Le bruit du marteau, de la hache et de la scie recommençait dans la ville. Les fenêtres de plus d’une boutique étaient à demi-ouvertes, comme si le propriétaire avait fait une sorte de compromis entre ses intérêts et sa conscience ; on pouvait voir les maîtres des trois seules auberges de la ville assis devant leurs portes, regardant les paysans qui se retiraient, d’un air qui annonçait évidemment qu’ils cherchaient des pratiques au milieu d’un peuple qui a toujours été plus disposé à vendre qu’à acheter.

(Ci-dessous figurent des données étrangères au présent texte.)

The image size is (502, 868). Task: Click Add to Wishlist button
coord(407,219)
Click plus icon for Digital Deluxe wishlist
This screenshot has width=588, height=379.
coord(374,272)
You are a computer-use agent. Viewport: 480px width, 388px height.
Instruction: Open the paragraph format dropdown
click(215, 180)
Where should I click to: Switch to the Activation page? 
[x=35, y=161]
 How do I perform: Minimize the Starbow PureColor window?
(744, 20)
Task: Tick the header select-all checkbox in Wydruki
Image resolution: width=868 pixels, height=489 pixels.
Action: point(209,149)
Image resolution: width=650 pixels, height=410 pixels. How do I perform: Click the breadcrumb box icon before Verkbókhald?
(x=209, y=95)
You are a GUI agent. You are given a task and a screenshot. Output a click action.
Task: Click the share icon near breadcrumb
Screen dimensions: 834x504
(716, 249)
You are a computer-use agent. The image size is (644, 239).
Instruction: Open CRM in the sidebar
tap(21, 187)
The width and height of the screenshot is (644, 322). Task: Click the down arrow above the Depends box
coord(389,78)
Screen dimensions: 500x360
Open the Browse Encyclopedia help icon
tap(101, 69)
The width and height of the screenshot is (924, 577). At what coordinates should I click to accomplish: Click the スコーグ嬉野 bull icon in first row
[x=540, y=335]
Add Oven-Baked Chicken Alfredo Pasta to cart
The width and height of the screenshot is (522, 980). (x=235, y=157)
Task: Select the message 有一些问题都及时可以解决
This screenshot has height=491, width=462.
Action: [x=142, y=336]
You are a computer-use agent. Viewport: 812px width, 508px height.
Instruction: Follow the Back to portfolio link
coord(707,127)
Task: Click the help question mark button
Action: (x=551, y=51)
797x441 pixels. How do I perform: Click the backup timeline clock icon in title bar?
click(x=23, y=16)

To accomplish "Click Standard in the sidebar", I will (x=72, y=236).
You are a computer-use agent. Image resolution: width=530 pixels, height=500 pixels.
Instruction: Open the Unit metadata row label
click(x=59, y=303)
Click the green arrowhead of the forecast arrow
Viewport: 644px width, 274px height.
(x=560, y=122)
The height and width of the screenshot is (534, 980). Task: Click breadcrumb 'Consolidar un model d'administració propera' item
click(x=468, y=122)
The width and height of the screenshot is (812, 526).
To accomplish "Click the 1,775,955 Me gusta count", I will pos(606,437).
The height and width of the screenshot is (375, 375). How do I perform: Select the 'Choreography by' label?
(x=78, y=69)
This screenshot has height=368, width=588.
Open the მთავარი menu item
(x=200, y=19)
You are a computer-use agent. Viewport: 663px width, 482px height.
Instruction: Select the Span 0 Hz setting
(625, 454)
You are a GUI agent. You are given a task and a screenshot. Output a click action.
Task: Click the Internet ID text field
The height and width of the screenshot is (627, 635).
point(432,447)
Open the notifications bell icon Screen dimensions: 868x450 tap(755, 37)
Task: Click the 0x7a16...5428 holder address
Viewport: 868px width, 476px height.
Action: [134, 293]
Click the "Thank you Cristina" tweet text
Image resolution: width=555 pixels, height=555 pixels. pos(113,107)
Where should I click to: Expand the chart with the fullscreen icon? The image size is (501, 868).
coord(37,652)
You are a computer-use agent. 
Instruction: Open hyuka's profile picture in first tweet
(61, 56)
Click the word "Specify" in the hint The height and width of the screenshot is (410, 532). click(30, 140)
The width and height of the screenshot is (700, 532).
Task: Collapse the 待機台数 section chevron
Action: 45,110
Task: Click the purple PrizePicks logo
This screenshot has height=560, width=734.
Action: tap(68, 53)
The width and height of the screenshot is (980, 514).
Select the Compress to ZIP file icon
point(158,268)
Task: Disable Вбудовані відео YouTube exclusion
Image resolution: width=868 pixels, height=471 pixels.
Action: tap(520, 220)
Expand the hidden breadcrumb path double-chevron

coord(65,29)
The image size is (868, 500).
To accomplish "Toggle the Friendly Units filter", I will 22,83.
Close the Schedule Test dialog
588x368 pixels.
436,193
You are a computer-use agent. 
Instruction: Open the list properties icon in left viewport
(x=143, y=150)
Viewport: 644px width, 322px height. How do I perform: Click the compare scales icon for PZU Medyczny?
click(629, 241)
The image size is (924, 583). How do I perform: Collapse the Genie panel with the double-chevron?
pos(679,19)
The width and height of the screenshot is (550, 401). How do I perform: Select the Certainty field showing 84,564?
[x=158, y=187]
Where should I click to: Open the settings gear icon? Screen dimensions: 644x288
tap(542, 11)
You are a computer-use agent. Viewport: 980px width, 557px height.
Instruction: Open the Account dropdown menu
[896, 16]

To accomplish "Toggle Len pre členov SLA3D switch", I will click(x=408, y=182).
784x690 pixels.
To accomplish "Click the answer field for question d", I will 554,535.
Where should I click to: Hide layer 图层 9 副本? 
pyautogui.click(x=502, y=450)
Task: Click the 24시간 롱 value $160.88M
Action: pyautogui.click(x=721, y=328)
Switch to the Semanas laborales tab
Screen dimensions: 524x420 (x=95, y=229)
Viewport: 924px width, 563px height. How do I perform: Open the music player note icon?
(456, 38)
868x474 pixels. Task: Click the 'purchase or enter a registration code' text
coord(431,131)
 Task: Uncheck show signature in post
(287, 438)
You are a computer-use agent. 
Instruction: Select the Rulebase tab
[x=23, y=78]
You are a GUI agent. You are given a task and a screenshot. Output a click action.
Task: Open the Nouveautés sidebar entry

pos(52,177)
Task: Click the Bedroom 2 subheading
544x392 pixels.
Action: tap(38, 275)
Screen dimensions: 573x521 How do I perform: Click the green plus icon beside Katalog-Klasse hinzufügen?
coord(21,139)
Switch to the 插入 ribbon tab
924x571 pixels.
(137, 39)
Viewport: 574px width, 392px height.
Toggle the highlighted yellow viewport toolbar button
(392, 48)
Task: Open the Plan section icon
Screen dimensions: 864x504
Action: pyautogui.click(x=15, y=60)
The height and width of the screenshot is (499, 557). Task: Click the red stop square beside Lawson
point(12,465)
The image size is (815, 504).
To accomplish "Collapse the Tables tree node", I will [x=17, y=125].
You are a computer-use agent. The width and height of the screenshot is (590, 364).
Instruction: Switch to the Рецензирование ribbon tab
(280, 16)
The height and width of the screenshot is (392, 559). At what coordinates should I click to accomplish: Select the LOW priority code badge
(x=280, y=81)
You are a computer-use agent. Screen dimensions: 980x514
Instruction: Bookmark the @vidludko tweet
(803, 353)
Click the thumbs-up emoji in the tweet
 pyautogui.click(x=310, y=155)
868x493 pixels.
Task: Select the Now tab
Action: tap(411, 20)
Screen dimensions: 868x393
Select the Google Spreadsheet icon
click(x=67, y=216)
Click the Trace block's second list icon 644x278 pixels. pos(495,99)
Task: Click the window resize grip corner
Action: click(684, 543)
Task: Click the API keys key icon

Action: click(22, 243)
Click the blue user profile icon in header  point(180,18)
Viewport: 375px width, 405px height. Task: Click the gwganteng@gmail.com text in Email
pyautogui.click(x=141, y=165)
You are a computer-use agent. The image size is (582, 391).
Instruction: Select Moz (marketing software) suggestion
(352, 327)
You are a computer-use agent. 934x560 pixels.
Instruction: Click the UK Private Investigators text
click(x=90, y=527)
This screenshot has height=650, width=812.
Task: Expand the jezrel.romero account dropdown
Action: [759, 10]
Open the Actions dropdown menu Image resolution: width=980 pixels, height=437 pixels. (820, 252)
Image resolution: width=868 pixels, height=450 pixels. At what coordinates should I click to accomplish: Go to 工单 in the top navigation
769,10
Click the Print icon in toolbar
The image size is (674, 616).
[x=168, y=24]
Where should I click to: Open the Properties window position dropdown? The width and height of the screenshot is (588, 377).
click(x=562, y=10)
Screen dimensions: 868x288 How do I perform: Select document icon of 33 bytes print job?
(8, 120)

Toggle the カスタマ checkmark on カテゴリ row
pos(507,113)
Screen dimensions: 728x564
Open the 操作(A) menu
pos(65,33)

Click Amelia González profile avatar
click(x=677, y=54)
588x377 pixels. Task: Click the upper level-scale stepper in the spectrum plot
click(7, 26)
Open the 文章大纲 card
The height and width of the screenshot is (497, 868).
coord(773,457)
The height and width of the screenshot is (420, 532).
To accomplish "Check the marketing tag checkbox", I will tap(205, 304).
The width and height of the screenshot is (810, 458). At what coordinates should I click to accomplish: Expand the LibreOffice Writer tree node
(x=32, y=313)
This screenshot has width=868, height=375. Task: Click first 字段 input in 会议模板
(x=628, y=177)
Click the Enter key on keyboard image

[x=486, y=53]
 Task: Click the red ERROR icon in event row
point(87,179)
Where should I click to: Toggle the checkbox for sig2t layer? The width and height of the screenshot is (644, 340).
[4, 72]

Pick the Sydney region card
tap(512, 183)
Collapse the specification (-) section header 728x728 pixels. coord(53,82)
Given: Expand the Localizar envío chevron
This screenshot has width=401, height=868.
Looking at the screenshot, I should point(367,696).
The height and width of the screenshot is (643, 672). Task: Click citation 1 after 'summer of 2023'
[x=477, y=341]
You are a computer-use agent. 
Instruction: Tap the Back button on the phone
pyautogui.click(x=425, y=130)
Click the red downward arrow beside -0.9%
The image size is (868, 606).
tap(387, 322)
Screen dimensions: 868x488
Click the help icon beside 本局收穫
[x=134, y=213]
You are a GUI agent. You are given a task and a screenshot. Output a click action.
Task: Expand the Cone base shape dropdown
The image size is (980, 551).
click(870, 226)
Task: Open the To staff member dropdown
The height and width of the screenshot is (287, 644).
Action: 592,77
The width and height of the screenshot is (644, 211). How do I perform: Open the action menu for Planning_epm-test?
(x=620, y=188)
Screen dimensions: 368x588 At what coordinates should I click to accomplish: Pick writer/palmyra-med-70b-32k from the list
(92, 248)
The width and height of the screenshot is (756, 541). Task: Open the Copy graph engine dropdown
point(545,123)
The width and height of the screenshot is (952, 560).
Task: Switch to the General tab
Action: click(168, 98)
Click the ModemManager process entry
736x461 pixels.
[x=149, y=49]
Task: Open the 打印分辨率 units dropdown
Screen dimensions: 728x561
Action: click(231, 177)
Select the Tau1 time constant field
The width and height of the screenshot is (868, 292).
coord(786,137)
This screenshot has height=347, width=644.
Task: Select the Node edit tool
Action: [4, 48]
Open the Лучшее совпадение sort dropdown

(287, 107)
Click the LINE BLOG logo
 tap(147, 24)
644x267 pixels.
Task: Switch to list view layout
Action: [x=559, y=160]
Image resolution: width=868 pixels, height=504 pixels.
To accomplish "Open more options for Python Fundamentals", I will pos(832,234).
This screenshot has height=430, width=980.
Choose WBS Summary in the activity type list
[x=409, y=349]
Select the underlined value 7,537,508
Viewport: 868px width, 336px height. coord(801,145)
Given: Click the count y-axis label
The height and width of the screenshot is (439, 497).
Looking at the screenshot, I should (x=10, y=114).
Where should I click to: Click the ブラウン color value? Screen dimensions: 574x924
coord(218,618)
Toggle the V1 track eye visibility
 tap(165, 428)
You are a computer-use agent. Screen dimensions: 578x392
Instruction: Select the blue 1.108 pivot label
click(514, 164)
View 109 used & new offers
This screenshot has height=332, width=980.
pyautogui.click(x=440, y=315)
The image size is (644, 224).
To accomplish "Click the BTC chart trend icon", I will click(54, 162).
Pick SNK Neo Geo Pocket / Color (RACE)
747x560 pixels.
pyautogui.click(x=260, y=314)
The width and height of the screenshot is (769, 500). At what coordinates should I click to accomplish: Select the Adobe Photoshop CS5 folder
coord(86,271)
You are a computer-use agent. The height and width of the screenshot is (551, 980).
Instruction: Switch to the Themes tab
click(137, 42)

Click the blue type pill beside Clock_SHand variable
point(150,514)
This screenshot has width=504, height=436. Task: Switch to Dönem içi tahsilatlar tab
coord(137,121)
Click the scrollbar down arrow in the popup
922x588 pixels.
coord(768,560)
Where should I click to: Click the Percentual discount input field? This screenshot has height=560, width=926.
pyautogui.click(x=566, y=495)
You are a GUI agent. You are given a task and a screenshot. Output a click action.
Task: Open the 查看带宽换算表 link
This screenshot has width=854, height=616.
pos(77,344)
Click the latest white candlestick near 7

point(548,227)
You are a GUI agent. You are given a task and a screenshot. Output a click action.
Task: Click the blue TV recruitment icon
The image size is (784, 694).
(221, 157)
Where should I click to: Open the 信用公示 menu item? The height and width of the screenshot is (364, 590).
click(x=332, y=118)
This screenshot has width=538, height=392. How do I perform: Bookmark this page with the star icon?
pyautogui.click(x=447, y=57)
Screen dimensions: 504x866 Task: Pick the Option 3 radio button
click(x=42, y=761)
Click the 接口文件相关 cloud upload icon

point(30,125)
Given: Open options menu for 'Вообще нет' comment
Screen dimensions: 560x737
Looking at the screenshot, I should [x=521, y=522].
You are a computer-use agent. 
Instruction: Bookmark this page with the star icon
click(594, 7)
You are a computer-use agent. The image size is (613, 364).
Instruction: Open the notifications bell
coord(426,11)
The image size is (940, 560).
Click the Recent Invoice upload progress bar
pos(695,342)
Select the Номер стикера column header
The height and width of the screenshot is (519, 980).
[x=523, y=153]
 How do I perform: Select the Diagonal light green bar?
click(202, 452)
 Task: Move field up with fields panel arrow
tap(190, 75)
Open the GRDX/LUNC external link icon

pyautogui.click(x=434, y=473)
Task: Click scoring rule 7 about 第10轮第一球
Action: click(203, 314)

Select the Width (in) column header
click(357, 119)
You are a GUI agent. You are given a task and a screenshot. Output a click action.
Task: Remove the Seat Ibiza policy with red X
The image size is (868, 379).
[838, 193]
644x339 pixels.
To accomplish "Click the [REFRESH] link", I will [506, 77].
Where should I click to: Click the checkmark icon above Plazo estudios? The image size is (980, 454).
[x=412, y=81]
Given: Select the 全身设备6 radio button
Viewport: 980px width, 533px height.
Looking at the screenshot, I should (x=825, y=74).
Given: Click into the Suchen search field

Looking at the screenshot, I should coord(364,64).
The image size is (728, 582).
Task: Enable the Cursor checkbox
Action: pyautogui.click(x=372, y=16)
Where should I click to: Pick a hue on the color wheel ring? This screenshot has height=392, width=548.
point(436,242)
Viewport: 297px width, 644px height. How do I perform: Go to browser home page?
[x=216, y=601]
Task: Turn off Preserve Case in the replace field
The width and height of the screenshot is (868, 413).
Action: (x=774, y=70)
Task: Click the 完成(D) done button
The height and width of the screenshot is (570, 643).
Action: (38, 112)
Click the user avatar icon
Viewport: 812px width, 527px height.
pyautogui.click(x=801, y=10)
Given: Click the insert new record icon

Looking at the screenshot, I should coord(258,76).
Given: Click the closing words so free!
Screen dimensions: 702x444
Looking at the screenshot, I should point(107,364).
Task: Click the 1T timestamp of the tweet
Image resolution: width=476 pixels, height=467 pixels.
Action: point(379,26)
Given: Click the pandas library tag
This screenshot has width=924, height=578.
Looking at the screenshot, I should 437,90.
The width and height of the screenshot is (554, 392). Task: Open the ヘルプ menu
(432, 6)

Quelques matelots bruyans et désœuvrés, attachés aux vaisseaux du port, et un petit nombre d’habitués des cabarets, furent cependant l’unique conquête que purent faire tous leurs gestes d’amitié, toutes leurs questions sur la santé des femmes et des enfans, et même les invitations, quelquefois directes, faites aux passans de venir boire et se reposer.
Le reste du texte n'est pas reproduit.